There's a very simple and obvious reason for Hillary's struggles on the campaign trail this year: she's a terrible candidate.
She's an uninspiring and boring public speaker, she's prickly with the public and the press, and she's trying to win a Democratic primary with a message that's centered in realism. Additionally, she has a lengthy and very public history of dishonesty, self-dealing, and duplicity, and she's dogged by a scandal that clearly demonstrates that national security is less important to her than her own sense of self-importance.
Against this impressive backdrop of impressive liabilities, Hillary Clinton has only two political assets: 1) a uterus and 2) her aging and decreasingly charismatic husband.
A bit of simple political math would indicate to any reasonable observer that a candidate with Hillary's profile would be doomed in any election contest that pitted her against a ham sandwich. Fortunately for Clinton, she has drawn a Democratic opponent who is less appealing than a ham sandwich (Bernie Sanders) and might well draw a general election candidate who is less appealing than rancid pig's feet (Trump).
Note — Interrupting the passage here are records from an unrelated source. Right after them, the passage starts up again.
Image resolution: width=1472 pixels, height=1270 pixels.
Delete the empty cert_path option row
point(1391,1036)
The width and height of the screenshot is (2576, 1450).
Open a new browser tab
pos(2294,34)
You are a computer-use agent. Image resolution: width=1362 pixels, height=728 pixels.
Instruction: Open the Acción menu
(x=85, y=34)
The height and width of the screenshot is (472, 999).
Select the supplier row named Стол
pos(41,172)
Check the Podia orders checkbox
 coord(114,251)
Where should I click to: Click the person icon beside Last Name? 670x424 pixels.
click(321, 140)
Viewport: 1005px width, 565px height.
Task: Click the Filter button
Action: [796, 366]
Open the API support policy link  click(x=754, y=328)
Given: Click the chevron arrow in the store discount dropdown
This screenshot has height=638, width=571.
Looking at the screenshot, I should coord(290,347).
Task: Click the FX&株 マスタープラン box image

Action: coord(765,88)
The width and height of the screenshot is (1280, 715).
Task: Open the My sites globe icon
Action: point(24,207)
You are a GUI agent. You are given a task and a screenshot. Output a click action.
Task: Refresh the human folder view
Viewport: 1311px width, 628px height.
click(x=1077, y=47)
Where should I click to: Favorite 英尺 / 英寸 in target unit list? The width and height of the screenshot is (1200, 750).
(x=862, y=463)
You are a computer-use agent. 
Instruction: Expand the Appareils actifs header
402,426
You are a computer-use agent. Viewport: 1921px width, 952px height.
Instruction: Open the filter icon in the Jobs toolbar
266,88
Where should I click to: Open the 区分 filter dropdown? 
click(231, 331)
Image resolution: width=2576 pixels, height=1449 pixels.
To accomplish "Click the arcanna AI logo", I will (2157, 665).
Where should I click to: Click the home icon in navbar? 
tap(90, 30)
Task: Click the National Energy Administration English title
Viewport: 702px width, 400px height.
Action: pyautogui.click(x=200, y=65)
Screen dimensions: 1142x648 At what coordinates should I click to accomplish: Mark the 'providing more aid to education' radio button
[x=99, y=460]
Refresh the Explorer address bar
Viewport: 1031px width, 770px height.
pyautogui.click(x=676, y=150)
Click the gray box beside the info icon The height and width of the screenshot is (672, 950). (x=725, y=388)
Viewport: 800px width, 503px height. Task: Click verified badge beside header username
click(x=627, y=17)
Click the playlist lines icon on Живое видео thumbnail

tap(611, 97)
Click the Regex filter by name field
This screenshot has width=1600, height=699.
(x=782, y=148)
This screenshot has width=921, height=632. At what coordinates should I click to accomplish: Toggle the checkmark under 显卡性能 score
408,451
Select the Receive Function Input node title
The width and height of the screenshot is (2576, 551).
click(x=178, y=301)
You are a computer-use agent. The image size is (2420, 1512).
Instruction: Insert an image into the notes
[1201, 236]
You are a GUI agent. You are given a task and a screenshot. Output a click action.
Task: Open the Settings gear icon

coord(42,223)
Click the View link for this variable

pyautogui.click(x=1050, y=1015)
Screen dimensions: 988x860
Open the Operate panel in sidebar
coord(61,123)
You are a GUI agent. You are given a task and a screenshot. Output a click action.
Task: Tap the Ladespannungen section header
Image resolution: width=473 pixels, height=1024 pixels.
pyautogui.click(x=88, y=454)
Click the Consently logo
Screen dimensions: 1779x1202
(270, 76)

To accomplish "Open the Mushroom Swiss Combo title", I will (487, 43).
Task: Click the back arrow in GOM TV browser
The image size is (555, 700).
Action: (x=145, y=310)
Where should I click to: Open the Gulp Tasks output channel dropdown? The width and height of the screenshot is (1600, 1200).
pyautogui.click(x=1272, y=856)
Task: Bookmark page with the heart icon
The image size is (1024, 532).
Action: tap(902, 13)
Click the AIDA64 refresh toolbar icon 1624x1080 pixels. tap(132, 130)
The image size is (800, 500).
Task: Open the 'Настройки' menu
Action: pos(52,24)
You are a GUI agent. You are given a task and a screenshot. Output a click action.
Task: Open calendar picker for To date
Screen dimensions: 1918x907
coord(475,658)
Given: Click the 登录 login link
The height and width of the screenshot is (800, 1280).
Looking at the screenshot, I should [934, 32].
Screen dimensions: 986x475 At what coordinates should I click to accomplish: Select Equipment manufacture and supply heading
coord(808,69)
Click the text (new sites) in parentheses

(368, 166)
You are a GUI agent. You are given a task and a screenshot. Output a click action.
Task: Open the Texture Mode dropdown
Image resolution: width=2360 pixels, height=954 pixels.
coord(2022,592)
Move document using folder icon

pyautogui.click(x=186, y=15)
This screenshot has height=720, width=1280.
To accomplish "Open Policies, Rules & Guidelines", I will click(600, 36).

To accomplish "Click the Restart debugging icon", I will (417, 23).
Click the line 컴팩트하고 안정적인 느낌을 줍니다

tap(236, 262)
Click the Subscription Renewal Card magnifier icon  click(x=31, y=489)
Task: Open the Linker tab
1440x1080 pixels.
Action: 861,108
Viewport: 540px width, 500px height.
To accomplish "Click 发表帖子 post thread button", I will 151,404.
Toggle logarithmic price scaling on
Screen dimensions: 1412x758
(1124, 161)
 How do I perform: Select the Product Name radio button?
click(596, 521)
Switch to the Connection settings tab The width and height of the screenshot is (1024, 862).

Even if the American public is ultimately forced to choose Hillary Clinton because Democratic voters are stupid and Republican voters even stupider, they are going to constantly cast about for another alternative. As I said, normal people would just accept that this is the consequence of sticking by a crappy candidate, but Hillary's supporters are instead casting about for explanations that blame the voters - instead of Clinton - for her problems.
The two latest efforts to blame the voters for not recognizing the greatness of Hillary are really doozies. The first is, wait for it, that Hillary is struggling with white blue collar voters because she took a job working for a black man (Obama):
I wonder if Clinton's troubles with white working class, which she carried in '08, have anything to do with the president she served
— Joan Walsh (@joanwalsh) February 11, 2016
What? I can't even imagine living inside the head of a person who thinks this way. There's actually a lot of polling data, going back to her time as first lady, that the more people see Hillary Clinton on TV, the less they like her. But yeah, I'm sure it was actually because racism. The other excuse might be even worse: young people are rejecting Clinton because they aren't having daughters.
Theories abound about why young voters in general, and young women in particular, do not support Hillary Clinton in the Democratic primaries. Such speculation will surely intensify after the New Hampshire primary, where Clinton won only 16 percent among 18- to 29-year-olds en route to losing to Bernie Sanders. Here is one important explanation for why many young Democrats do not support Hillary Clinton: They have not yet parented a daughter. * * * Why would having a daughter matter more for younger Americans than it does for older voters? Here are two complimentary explanations. First, a female president may mean more to parents of younger children because their kids have not yet forged their own paths in life. President Obama echoed that explanation a few weeks ago. The president responded to a question about the significance of having a woman succeed him in the Oval Office by saying, “… I want more women in politics generally, and I want my daughters to feel that there’s nothing that they can’t do.”
Counterpoint: maybe parents wouldn't want to hold up Hillary Clinton - who has aggressively participated in the coverup of multiple probable rapes and is seen as a fundamentally dishonest person by most of the electorate - as an example of what they want their daughters to grow up to be. Either way, it's kind of amazing the extent to which Democrats will accept any explanation for Hillary's troubles, other than the fact that Hillary is a terrible candidate. There's one guy talking sense on their whole side, and no one seems to be listening.
When the exact same problems crop up in separate campaigns, with different staff, at what point do the principals say, "Hey, maybe it's US?"